Mark J. Reed wrote:
I read the statement "use A or B for base 12, not T or E" as meaning
"for the values ten and eleven in base 12, use :12<A> and :12<B>, not
:12<T> and :12<E>."
Does it say anywhere that you can use non-decimal notation for the
radix specifier itself? 'Cause that strikes me as overcomplicating
things for little gain. But even if you could, :A would have to be
base 10 and :B base 11...

I'm not proposing that Perl 6 support non-decimal notation for the radix specifier, at least not in combination with decimal notation always being used to indicate bases 2-10; better then to just be decimal all the way.

However, *if* one wanted a system where a radix specifier could be unambiguously written to look the same as the literal is describing, then I have developed a clean system where that is possible. Essentially, the radix specifier would be a 1-character number written in the same radix as the literal, and whose value is one less than the base, and is equal to the maximum value that a single character literal in that base could have. For bases 2-10, it would look exactly like the current Perl 6 method but that the indicator is smaller by one.

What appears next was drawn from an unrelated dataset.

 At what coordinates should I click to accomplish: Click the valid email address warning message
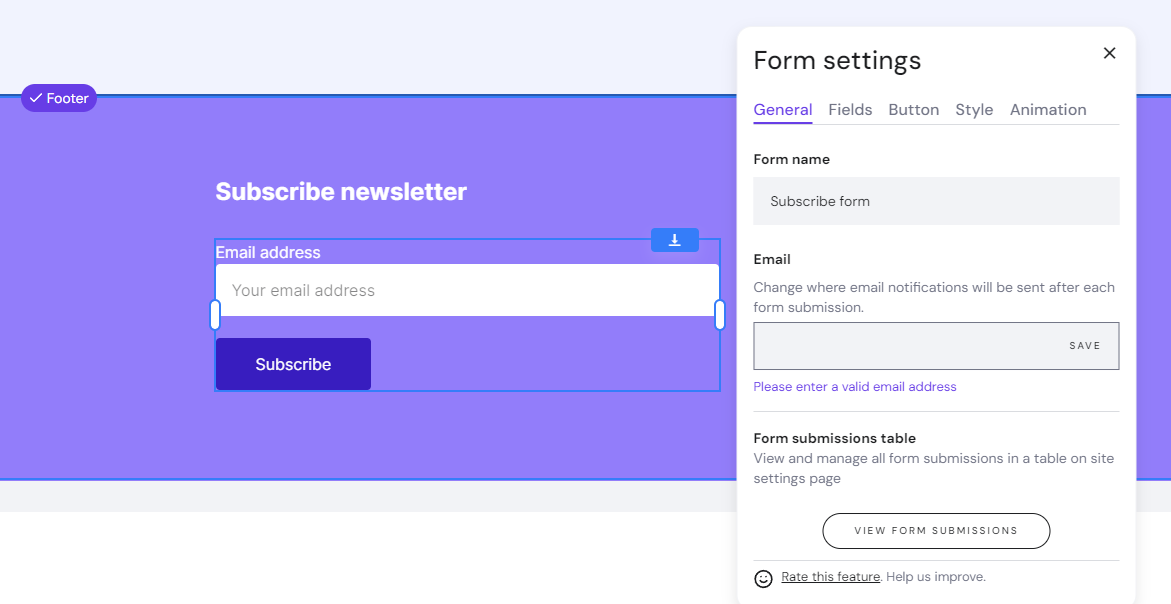[x=855, y=386]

Pseudo-examples, in binary,octal,decimal,hex each of which equals twelve:

  :1<1100>
  :7<14>
  :9<12>
  :F<B>

Now I think this general format has a lot of merit, but I'm not going to propose that Perl 6 changes away from its current system of just using decimal literals that equal the base in question; the current system is still just as good, if different, and does not need replacing, and any replacement needs exact syntax that won't confuse with other language constructs like Pair literals or routine calls.